=== Directions ===
A) According to the mold FAQ, how soon after a water intrusion event does mold usually become noticeable?
B) Continue the mold FAQ from the point where it ends.

=== Source extract ===
Q:  What causes mold growth?

A:  A combination of low light, warmth, moisture and a host material are required for mold to grow.

Q:  Where is mold most commonly found?

A:  In today's office buildings, mold growth when it occurs is most often found on inner wall spaces.  Mold can begin to grow within days of a moisture intrusion event, but usually becomes noticeable in 3 to 5 weeks after the intrusion event.

Q:  What is a "water intrusion event?"

A: Any episode during which unwanted and uncontrolled water enters an occupied space is a "water intrusion event."  It could be a leaking roof,  a poorly-applied foundation sealant or inadequate drainage alongside outer foundation walls.  Water can enter through poor window seals during heavy rains.  Leaking pipes in interior walls are also a common source of unwanted moisture.

Q:  What should be done if water enters my building?

A:  The worst action is no action.  Wallboard acts as an excellent host for mold growth.  Whenever wallboard gets wet, it should be stripped out immediately - ideally within 3 to 4 days following the water intrusion event but in no case more than one week.  If the removal can be performed quickly, and if the inner wall space is allowed to dry thoroughly,  mold growth is unlikely.

=== Recorded data ===

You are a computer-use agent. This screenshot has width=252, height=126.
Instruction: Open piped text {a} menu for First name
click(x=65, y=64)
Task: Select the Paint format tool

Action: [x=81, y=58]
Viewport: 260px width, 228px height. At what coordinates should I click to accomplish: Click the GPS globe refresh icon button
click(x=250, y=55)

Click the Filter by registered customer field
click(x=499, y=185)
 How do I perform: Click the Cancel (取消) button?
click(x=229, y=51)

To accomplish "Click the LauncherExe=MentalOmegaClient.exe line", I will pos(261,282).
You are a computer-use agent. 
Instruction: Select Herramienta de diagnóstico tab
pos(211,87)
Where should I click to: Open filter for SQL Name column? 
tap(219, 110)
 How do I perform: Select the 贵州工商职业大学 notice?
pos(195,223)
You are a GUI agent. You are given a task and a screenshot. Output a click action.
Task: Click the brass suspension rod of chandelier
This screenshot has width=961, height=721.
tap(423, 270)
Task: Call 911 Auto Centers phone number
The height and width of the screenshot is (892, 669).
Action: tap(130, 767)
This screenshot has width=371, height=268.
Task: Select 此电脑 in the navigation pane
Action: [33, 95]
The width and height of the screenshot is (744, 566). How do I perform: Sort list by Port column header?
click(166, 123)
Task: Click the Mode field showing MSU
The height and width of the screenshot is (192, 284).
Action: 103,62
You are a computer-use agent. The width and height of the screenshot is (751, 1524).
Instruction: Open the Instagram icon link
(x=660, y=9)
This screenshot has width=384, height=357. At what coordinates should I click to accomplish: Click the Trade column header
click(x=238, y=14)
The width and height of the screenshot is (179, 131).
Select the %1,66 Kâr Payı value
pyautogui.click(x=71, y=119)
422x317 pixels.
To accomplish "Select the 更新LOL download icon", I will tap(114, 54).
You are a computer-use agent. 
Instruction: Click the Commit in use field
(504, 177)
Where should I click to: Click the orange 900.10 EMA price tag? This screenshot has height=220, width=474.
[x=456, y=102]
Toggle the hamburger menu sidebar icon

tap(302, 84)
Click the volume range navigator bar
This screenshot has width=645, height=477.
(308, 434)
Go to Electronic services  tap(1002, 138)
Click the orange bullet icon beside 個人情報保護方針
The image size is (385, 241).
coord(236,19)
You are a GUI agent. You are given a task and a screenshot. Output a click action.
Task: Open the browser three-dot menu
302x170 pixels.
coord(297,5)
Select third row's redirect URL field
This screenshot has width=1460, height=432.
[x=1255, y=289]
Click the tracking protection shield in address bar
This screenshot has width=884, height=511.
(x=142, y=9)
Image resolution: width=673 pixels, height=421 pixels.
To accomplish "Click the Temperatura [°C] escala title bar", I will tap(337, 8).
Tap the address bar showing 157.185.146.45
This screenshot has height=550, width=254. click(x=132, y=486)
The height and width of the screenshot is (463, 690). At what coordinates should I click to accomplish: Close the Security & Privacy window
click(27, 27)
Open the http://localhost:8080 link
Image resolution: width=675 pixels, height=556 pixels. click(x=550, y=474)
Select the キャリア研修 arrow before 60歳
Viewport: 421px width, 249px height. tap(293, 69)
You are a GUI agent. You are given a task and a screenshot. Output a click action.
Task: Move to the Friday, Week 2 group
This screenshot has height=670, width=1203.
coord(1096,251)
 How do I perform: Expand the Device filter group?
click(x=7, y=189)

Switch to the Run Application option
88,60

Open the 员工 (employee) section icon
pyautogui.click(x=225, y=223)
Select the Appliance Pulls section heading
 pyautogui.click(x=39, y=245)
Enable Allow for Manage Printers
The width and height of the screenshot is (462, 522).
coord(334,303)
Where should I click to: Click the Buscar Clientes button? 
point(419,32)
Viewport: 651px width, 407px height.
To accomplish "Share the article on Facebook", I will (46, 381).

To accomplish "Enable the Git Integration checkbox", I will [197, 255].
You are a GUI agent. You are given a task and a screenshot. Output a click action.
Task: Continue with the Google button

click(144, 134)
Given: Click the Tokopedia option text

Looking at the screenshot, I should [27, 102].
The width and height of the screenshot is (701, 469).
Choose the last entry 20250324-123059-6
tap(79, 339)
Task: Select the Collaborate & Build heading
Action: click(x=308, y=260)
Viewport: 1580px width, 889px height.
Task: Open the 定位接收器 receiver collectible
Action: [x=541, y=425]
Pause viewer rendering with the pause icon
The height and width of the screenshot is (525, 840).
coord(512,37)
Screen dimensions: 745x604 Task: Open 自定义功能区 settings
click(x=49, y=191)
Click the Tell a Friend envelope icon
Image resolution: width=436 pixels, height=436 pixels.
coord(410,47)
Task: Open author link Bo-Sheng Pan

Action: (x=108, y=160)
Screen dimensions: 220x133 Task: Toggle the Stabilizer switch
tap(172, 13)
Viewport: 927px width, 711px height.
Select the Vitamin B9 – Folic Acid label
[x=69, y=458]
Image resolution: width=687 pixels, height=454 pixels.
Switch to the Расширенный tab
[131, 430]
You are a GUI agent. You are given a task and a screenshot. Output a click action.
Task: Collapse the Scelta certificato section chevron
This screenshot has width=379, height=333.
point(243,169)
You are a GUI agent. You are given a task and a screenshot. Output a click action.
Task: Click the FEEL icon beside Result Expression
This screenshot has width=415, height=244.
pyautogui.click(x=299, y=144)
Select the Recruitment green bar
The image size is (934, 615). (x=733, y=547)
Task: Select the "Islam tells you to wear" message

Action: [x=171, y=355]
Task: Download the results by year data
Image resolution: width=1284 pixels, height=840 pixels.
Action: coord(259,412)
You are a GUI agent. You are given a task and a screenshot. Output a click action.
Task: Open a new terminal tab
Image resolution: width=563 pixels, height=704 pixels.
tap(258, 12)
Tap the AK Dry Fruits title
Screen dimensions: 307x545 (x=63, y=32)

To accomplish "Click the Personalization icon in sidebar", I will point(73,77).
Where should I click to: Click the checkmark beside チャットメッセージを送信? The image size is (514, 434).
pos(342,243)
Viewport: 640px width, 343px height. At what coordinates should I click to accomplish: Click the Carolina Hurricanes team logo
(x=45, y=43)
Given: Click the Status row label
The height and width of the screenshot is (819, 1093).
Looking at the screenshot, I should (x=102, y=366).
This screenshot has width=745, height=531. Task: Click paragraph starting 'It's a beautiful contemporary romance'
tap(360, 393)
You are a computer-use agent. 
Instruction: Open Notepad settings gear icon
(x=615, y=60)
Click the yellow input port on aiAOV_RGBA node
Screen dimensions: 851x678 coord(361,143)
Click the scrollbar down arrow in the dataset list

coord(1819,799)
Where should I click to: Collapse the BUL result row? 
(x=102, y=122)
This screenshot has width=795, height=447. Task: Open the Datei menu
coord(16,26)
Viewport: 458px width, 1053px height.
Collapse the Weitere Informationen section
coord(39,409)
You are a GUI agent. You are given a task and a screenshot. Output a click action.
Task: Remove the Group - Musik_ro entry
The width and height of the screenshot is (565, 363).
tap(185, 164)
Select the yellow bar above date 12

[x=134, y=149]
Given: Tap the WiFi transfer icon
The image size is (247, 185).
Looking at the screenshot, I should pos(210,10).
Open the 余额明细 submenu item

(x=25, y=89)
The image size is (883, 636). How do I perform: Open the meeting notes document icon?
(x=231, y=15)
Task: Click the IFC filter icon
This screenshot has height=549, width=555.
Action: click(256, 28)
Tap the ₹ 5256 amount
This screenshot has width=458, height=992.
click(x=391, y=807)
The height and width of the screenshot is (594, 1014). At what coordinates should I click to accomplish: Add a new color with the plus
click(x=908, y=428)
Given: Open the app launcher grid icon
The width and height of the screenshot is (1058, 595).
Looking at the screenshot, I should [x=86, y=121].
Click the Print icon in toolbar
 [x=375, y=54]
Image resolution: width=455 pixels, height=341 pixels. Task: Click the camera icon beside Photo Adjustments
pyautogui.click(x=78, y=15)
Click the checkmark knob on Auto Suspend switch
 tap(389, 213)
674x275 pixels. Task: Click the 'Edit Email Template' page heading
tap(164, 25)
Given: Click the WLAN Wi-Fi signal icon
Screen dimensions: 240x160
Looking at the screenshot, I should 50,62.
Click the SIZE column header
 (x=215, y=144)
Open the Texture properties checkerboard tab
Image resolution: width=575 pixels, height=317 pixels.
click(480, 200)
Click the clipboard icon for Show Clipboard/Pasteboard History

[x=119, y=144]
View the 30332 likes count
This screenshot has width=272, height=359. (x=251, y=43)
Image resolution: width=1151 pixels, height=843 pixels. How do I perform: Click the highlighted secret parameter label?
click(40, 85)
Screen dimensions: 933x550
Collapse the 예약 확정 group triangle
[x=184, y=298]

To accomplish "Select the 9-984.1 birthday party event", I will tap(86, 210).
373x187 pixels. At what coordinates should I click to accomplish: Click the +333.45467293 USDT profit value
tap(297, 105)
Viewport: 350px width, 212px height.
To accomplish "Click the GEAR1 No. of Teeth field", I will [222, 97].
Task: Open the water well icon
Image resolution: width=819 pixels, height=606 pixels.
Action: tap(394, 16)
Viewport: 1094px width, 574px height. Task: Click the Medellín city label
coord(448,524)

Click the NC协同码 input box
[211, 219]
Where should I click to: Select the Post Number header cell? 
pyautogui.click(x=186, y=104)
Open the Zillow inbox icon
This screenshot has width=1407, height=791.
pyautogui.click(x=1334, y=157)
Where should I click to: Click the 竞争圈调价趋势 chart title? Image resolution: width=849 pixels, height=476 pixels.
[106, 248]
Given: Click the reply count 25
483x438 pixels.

=== Expected outputs ===
A) Usually 3 to 5 weeks after the intrusion event.

B)
Water will typically collect along the base of a wall, then "wick" up through the wallbaord paper layer.  Left alone, this is where mold will begin to grow.  Therefore you should remove that wet material - quickly - to at least one foot above the soaked wallboard's highest point.  A moisture meter can help to define these limits, but if you don't have one, take out the wallboard to a height of  4 feet plus one-half-inch  (4'- 0 1/2").  This will ease reinstallation of new material once the wall space is thoroughly dried with fans and time.  

Q:  Is that all I need to do?

A:  No.  The most important thing is to positively identify the source of the water intrusion and correct it, during or prior to repair and drying efforts but always before installing new materials. 

Q:  Can mold grow anywhere else besides the inner wall spaces?

A:  Today's modern carpets are constructed of man-made, non-organic products, and are often laid onto a concrete substrate.  These materials do not provide a ready host for mold growth.   Occasionally, we'll see slight mold growth under wet carpet, especially if the floor was dirty when the carpet was installed, or if it is installed on a wooden substrate.  But more often, wet carpet may be dried (lifted if necessary) and left in place.

All buildings are different.  When water enters yours, try to identify any organic materials that may have become wet.  They're your targets. 

Q:  We didn't notice the water leak until weeks afterward, well after mold growth had occurred.  What do we do now?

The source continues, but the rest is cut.